What are Filters and their Benefits?
Filters give us the facility to run a piece of code before or after any stage in the request processing pipeline.
The benefits of filters
- Reusability: Instead of writing code for each action, we write it one time and then use it
- Extensible: They give us the facility to do some ABC action before the method and some XYZ operation after that method.
Types of Filters
- Authorization Filters: Top most in running order to check the user is authorized.
- Resource Filters: It runs after authorization and before another request pipeline.
- Action Filters: It runs before and after an action method is called
- Exception Filters: It is used to handle global exceptions; it gets executed when an unhandled exception occurs.
- Result Filters: These run when the action method has been executed and before and after the execution of action results.
Action Filters in .Net Core
Action filters run immediately before and after an action method is called. It can do a couple of things e.g. changing the passed arguments and changing the results.
How to Implement Action Filters?
- Global
- Custom Action Based
The following steps are the same for both
- Create your filter by inheriting a class from the IActionFilter interface
- It will ask you to implement those two methods OnActionExecuted and OnActionExecuting
- OnActionExecuted runs after the method and the other one before the method gets called.
Global Action Filter
After creating that filter, you need to add it to the services container for controllers.
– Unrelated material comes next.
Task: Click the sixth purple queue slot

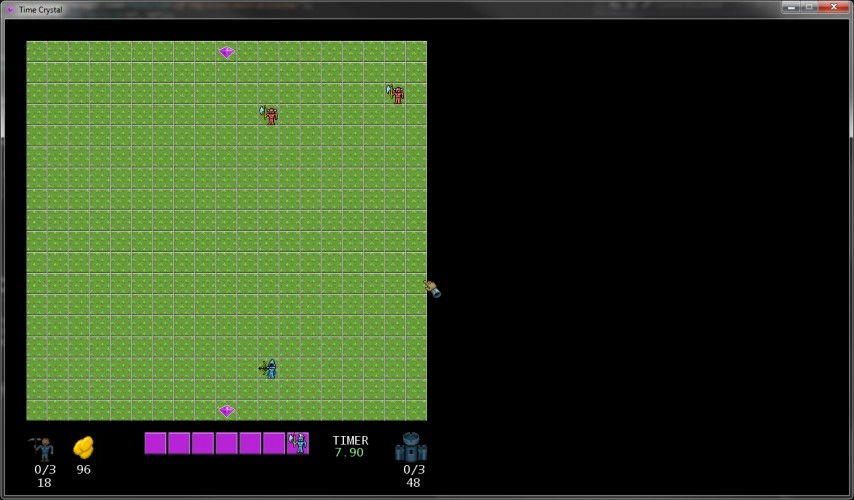Action: [x=274, y=443]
public class GlobalFilter: IActionFilter {
public void OnActionExecuted(ActionExecutedContext context) {
Console.WriteLine("Global Action Executed");
}
public void OnActionExecuting(ActionExecutingContext context) {
Console.WriteLine("Global Action is Executing");
}
}
public void ConfigureServices(IServiceCollection services) {
services.AddMvc().SetCompatibilityVersion(CompatibilityVersion.Version_2_2);
services.AddHangfire(x =>
x.UseSqlServerStorage("Data Source=DJHC573\\MYSYSTEM;Initial Catalog=Hangfire-DB;Integrated Security=true;Max Pool Size = 200;"));
services.AddHangfireServer();
services.AddMvcCore(options => {
options.Filters.Add(new GlobalFilter());
});
}
That’s all you need to do, so this one will run whenever any action gets called.
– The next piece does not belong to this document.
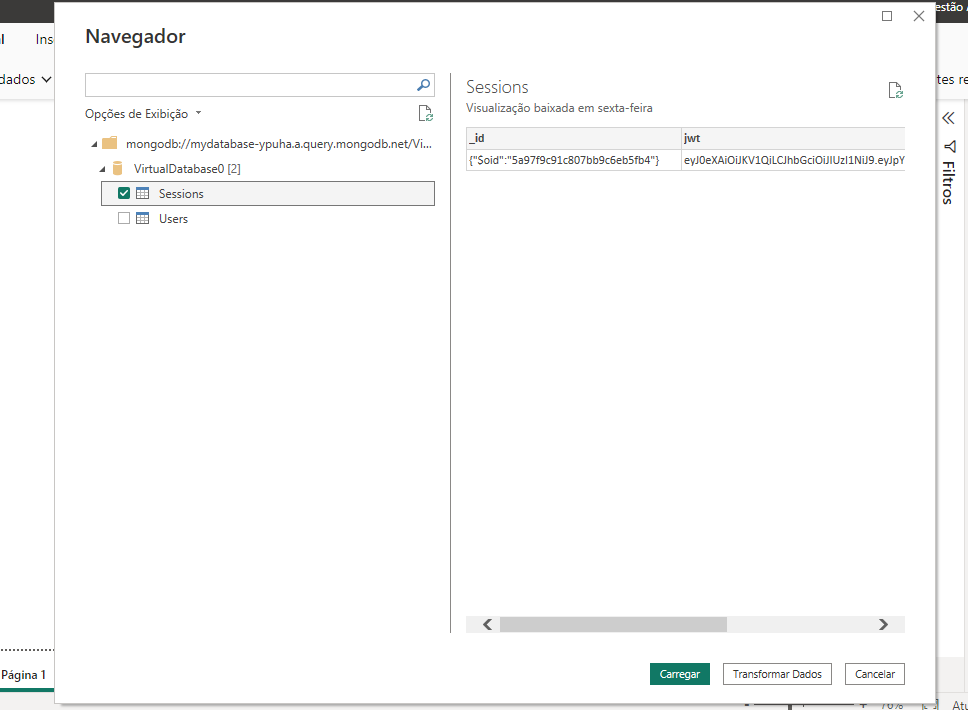Uncheck the Sessions table checkbox
Image resolution: width=968 pixels, height=710 pixels.
[x=124, y=194]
Custom Action-Based Filter
- Add your filter in Startup.cs, if you have multiple filters, add them in a similar fashion.
- Add ServiceFilter(typeof(YourFilter)) at your controller level or action level, that’s all.
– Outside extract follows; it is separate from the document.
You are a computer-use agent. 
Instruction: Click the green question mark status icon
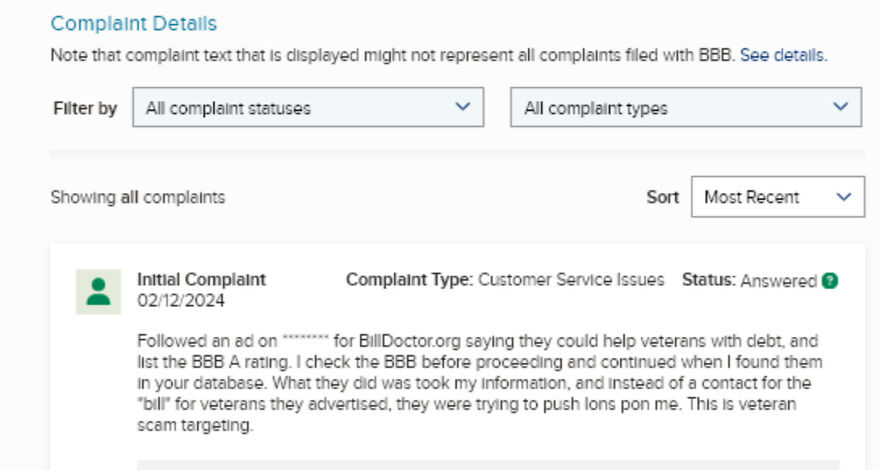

public class NewsletterFilter: IActionFilter {
public void OnActionExecuted(ActionExecutedContext context) {
Console.WriteLine("Action is Executed");
}
public void OnActionExecuting(ActionExecutingContext context) {
Console.WriteLine("Action is Executing");
}
}
public void ConfigureServices(IServiceCollection services) {
services.AddMvc().SetCompatibilityVersion(CompatibilityVersion.Version_2_2);
//services.AddHangfire(x =>
//x.UseSqlServerStorage("Data Source=DJHC573\\MYSYSTEM;Initial Catalog=Hangfire-DB;Integrated Security=true;Max Pool Size = 200;"));
//services.AddHangfireServer();
services.AddMvcCore(options => {
options.Filters.Add(new GlobalFilter());
});
services.AddScoped < NewsletterFilter > ();
}
public class ValuesController: ControllerBase {
// GET api/values
[ServiceFilter(typeof (NewsletterFilter))]
[HttpGet]
public ActionResult < IEnumerable < string >> Get() {
return new string[] {
"value1",
"value2"
};
}
}
When I applied Global Action Filter and Newsletter (Custom Filters) on the same controller, it executed like this.
*If we want an asynchronous action filter, then we can inherit from IAsyncActionFilter instead of IActionFilter it has an extra method OnActionExecutionAsync which takes action context and delegate in parameters.